Aljona A., 36, eine BFDlerin bei der Migrant*innenorganisation Club Dialog e.V., sieht das anders: „Der BFD ist nicht da, um Geld zu verdienen, ich bekomme mehr als Geld, ich bekomme neue Erfahrungen, ich lerne neue Menschen kennen.“
Zwischen Zwang und Privileg
Jonathan stimmt ihr zu. „Man muss sich auch damit beschäftigen, wie andere Menschen die Welt sehen und was andere Menschen für Probleme haben. Das ist eine wertvolle Erfahrung.“
Kritiker*innen sehen eine Dienstpflicht als einen massiven Angriff auf die individuelle Freiheit.
Doch Jonathan empfindet ein „gestohlenes“ Jahr eher als Privileg. Man dürfe anderen dabei helfen, ihre Meinung zu vertreten und zu äußern. So könne man sich auch selbst eine fundierte Meinung über die Gesellschaft bilden. Für Jonathan sei die Arbeit mit Menschen daher hochpolitisch.
Das Gefühl, etwas bewirken zu können
Während seines Dienstes in der Wohngruppe unterstützte Jonathan einen Bewohner mit körperlicher Behinderung dabei, seinen Traum zu verwirklichen, ein Buch zu schreiben. Weil der Mann selbst nicht schreiben konnte, diktierte er den Text, Jonathan schrieb mit . „Ich durfte ihm dabei helfen“, sagt er stolz.
Auch Aljona verspürt durch die Integration von Einwander*innen echte Teilhabe. „Ich fühle mich nützlich. Ich denke, das ist wichtig für viele Leute.“
Jonathan und Aljona glauben, dass ein Jahr für die Zivilgesellschaft sinnvoll sein könne. Mit dieser Auffassung sind sie nicht allein.
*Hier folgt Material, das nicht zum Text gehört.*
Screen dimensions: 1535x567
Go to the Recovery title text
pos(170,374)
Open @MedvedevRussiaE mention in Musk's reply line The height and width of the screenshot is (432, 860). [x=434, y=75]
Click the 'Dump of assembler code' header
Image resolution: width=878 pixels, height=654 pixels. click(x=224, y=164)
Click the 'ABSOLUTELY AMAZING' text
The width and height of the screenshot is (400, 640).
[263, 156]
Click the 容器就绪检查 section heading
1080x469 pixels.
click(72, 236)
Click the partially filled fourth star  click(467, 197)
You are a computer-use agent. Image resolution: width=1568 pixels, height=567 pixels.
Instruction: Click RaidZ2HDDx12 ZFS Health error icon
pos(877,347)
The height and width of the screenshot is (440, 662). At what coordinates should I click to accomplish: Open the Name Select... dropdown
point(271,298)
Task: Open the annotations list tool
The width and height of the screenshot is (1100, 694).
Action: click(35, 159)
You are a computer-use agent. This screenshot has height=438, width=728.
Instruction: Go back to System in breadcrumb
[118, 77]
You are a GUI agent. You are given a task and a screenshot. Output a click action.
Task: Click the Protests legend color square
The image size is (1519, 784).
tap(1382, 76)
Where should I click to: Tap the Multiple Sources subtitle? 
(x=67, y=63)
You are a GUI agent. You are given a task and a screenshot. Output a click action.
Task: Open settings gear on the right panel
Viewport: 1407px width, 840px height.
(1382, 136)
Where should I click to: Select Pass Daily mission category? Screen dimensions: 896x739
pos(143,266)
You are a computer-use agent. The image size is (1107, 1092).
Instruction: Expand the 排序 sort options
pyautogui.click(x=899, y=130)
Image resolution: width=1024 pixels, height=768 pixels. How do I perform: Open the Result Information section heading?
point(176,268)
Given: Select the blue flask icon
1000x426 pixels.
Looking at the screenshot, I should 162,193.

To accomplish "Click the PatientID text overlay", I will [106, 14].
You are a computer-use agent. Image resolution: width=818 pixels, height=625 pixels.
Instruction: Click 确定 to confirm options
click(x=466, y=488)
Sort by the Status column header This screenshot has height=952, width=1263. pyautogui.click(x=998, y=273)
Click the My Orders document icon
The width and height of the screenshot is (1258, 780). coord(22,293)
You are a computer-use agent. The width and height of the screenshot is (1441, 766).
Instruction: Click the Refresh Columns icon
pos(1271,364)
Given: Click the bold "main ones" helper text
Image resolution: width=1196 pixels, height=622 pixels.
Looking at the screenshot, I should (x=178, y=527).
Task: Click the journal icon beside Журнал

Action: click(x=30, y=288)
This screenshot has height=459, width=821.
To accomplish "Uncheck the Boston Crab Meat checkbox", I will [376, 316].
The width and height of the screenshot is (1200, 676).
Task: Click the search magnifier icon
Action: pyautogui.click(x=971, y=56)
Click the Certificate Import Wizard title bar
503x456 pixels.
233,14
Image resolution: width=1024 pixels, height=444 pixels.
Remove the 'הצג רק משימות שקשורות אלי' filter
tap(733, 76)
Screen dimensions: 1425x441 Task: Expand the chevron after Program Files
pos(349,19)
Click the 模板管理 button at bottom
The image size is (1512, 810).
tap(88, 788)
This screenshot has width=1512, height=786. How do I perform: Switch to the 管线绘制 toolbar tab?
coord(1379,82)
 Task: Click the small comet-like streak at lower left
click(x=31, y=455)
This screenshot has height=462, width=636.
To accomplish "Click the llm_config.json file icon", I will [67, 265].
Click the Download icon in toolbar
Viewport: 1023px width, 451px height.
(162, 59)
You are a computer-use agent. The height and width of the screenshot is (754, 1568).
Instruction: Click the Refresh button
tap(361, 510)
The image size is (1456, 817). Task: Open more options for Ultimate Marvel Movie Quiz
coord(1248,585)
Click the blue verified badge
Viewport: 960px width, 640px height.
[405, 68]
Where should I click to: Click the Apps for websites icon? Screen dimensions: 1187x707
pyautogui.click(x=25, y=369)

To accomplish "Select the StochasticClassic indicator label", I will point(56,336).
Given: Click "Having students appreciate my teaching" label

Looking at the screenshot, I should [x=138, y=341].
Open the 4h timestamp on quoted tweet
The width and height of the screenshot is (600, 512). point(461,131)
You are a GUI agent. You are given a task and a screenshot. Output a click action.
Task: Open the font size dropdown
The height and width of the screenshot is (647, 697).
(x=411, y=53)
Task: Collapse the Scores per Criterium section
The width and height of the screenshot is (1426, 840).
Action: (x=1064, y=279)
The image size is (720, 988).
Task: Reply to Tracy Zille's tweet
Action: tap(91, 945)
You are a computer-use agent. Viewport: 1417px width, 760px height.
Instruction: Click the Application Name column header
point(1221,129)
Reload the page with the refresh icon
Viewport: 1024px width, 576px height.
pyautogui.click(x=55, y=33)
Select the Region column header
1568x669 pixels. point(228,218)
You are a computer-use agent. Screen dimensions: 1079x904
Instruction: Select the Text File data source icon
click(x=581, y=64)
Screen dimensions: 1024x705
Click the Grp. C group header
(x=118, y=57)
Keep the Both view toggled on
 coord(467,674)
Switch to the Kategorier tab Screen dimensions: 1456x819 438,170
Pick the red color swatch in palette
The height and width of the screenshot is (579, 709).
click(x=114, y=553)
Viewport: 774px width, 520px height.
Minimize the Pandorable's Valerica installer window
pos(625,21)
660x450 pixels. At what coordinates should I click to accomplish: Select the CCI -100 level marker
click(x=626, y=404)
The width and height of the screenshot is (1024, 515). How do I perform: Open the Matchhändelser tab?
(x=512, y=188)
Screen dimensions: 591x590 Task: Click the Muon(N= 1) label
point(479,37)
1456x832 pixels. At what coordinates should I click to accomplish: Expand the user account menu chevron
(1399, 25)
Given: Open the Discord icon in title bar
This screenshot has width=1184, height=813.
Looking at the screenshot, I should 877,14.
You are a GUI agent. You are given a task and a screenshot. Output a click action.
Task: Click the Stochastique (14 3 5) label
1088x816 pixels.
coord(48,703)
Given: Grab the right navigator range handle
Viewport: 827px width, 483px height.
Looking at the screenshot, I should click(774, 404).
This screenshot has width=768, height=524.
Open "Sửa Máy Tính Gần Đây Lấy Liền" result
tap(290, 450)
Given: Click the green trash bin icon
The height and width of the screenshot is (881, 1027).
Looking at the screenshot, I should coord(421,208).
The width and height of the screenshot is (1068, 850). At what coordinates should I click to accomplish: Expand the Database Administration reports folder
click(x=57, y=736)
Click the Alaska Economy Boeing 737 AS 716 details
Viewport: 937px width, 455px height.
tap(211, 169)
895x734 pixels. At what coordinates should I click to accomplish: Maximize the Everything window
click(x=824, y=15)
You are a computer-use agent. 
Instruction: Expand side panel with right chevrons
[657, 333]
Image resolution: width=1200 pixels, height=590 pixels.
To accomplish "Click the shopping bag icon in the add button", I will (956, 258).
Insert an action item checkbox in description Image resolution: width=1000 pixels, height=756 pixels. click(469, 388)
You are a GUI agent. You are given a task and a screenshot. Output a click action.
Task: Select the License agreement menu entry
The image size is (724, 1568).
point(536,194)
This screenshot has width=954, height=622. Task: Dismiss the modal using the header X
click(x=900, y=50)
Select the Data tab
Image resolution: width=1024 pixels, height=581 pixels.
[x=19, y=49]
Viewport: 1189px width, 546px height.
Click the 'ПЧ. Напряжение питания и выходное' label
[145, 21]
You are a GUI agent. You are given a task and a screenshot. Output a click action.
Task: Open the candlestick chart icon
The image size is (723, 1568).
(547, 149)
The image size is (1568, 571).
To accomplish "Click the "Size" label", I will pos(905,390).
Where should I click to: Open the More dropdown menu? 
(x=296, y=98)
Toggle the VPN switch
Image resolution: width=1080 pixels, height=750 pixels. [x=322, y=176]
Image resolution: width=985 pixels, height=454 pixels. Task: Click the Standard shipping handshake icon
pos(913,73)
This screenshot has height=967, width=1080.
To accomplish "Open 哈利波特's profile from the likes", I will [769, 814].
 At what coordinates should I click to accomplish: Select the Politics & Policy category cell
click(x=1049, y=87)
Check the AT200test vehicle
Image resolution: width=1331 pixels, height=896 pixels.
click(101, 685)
So erinnert sich Felix Strasser, ein Redakteur beim Österreichischen Rundfunk (ORF) beispielsweise: „Es waren immer so kleine Sachen, an denen ich gemerkt habe, dass der Dienst Sinn macht. Es muss nicht immer das Große, Weltbewegende sein. Die kleinen Dinge sind oft die, auf die es ankommt.“
Ob sich die Idee des Zivildienstes auch der deutschen Debatte durchsetzen kann, wird sich zeigen – doch Stimmen aus der Praxis zeigen, dass sie mehr sein könnte, als nur ein politisches Konzept.